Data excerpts
----
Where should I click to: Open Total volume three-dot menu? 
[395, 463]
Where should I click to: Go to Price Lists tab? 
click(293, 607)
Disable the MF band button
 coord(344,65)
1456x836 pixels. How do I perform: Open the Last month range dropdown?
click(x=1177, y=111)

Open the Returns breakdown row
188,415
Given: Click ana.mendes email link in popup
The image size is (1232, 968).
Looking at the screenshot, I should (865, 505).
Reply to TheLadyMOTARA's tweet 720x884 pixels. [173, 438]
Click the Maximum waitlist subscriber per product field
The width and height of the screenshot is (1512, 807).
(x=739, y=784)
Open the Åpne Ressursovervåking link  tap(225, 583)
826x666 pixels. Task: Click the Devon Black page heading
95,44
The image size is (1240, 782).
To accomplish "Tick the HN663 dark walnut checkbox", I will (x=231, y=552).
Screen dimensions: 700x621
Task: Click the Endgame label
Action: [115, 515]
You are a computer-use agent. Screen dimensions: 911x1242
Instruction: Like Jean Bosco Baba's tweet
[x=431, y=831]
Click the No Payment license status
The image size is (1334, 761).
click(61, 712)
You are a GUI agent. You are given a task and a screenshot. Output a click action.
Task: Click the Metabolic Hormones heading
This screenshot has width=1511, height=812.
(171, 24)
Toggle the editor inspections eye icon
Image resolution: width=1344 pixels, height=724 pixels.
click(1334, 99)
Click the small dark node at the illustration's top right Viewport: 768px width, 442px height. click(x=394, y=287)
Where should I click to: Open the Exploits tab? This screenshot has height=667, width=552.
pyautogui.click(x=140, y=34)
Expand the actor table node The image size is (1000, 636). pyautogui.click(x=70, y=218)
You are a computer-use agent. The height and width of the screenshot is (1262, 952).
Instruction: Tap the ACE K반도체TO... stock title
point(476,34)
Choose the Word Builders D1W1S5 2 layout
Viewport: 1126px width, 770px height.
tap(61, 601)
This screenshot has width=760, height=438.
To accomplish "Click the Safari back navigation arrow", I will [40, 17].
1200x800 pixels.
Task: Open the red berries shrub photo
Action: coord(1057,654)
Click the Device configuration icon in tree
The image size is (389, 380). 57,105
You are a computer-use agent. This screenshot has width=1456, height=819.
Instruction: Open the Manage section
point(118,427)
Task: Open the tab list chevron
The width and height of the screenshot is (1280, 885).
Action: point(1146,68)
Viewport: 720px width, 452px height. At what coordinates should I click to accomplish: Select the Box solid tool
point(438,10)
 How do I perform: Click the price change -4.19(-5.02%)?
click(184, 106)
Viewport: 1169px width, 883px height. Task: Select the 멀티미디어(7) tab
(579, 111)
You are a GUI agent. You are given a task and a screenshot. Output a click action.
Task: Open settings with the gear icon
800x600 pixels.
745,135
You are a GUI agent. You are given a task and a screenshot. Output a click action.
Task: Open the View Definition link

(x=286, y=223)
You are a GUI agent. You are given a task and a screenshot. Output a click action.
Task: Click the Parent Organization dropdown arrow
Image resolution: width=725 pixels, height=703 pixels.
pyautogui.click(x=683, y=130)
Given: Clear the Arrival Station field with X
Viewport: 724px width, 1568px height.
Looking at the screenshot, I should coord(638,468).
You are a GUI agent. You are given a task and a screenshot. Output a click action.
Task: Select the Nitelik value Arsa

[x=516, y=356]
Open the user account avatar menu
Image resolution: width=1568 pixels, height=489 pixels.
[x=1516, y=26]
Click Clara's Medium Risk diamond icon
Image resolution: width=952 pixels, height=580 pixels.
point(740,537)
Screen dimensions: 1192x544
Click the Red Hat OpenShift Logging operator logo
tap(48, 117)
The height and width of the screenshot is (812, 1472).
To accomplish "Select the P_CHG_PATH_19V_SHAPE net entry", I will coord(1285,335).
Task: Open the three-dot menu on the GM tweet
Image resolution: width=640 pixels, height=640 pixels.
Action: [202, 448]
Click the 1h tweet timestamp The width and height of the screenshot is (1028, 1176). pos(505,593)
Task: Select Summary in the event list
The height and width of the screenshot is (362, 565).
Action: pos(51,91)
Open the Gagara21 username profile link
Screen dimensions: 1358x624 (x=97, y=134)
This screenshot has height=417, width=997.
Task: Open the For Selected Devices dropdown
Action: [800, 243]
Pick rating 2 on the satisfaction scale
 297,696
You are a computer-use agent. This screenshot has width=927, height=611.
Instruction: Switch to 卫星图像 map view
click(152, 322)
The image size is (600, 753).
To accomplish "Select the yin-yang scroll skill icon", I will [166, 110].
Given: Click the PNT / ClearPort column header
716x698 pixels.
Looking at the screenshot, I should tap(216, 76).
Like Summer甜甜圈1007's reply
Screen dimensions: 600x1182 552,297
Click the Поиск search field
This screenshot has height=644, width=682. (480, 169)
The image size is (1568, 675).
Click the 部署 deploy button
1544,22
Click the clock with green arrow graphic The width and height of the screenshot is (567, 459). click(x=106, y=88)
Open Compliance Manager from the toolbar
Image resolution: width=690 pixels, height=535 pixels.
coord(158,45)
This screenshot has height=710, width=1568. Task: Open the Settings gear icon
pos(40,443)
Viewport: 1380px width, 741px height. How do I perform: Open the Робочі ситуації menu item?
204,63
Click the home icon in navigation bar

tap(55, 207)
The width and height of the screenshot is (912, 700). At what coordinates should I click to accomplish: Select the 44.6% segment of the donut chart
----
Exact duplication is required for the lines above, from the line that contains "Task: Click the Metabolic Hormones heading" to the line that contains "Click the small", inclusive; omit all others.

Task: Click the Metabolic Hormones heading
This screenshot has width=1511, height=812.
(171, 24)
Toggle the editor inspections eye icon
Image resolution: width=1344 pixels, height=724 pixels.
click(1334, 99)
Click the small dark node at the illustration's top right Viewport: 768px width, 442px height. click(x=394, y=287)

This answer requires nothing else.